_STUDY MATERIAL_

▬▬▬

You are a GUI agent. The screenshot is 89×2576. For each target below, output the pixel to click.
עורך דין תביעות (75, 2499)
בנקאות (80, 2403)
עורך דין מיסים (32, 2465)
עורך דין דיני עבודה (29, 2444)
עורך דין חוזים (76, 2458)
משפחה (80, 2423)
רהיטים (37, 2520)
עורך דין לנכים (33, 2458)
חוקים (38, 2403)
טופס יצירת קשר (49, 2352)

▬▬▬

List each line in the listing that contains the string "עורך".

_RESULT_
עורך דין תביעות (75, 2499)
עורך דין מיסים (32, 2465)
עורך דין דיני עבודה (29, 2444)
עורך דין חוזים (76, 2458)
עורך דין לנכים (33, 2458)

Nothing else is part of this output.